By Zhao Xu | China Daily | Updated: 2022-10-15 16:19

About 100 pieces of Chinese enamelware are on display at the Metropolitan Museum of Art in New York.[Photo provided to China Daily]

Illuminating Chinese art history with their splendid hues, these wares bear witness to cultural exchanges going back centuries, Zhao Xu reports in New York.

What would be the most apt words to describe the domestic ambience of a literary-minded man living in 14th-century China, during the Ming empire (1368-1644)? To a modernday person who has dabbled in the country's aesthetic history, likely candidates would be "sober" and "demure", bearing in mind the succinct lines and dark colors of the now-hailed Ming-style furniture.

Well, all the writing tables, armchairs and wardrobe cabinets on display in one of the Chinese galleries on the second floor of the Metropolitan Museum of Art in New York prove they would be right.
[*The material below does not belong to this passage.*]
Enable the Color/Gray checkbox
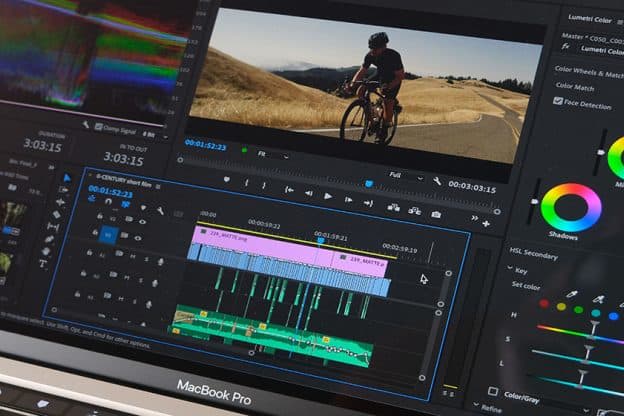Viewport: 624px width, 416px height. (493, 391)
But only partially, says Lu Pengliang, assistant curator of the museum's Asian art department. In a sequestered space on the third floor, Lu has quietly amassed a clamorous show, with nearly 100 pieces of Chinese enamelware, almost all dating to the Ming and Qing (1644-1911) dynasties. With bold colors bordering on boisterous and patterns intricate to the point of intoxicating, the exhibits, from fruit plates and flower vases to incense burners and snuff bottles, beckon viewers with a flight of fancy into history.
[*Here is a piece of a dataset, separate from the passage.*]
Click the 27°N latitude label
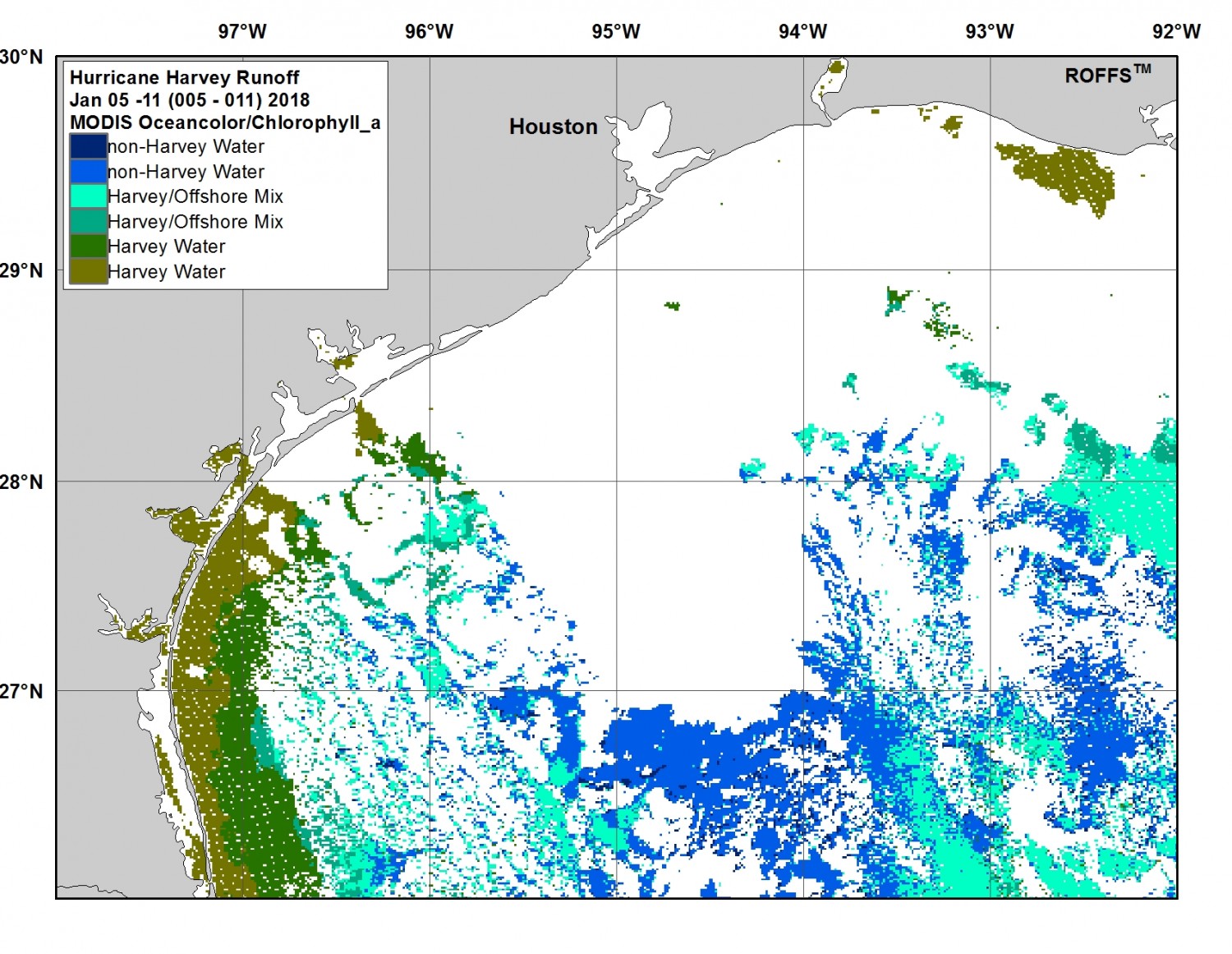 coord(22,691)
"The sheer number of Ming and Qing enameled wares that have been found and the multitude of purposes they served testifies to their role: people lived with and amid them," says Lu, who titled the display Embracing Color: Enamel in Chinese Decorative Arts, 1300-1900.
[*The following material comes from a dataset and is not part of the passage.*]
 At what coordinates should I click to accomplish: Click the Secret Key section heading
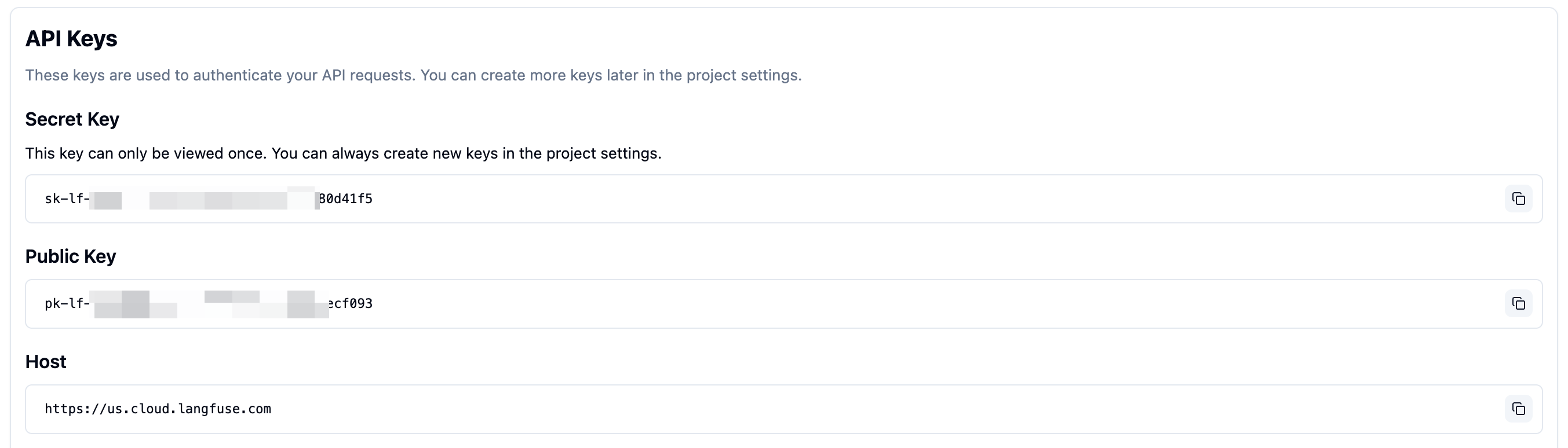tap(72, 119)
The exhibition opens with a prelude, in the form of a bluish-white porcelain vase from around the 13th century. With its swirling carved pattern silenced by a glacial sheen, the vase exudes a calmness and a composure that China's elite literati valued.

"Polychrome porcelain enjoyed an elevated status in Chinese art history for a long time," Lu says, pointing to a collector's manual from the late 14th century, which described cloisonne enamels as "out of place in a scholar's study" for its perceived visual excess.

Yet 68 years later, in a revised version of the book, the new author reversed his predecessor's judgment, calling cloisonne enamels of the imperial court "delicate, sparkling and lovely". What happened in between the two editions was the royal family acquiring taste for color, which in turn led to the new aesthetic's adoption throughout society, Lu says.

"In a sense, it was more about who set the standard for beauty than about beauty itself. This is not to discredit the technical tour de force that had allowed this to happen."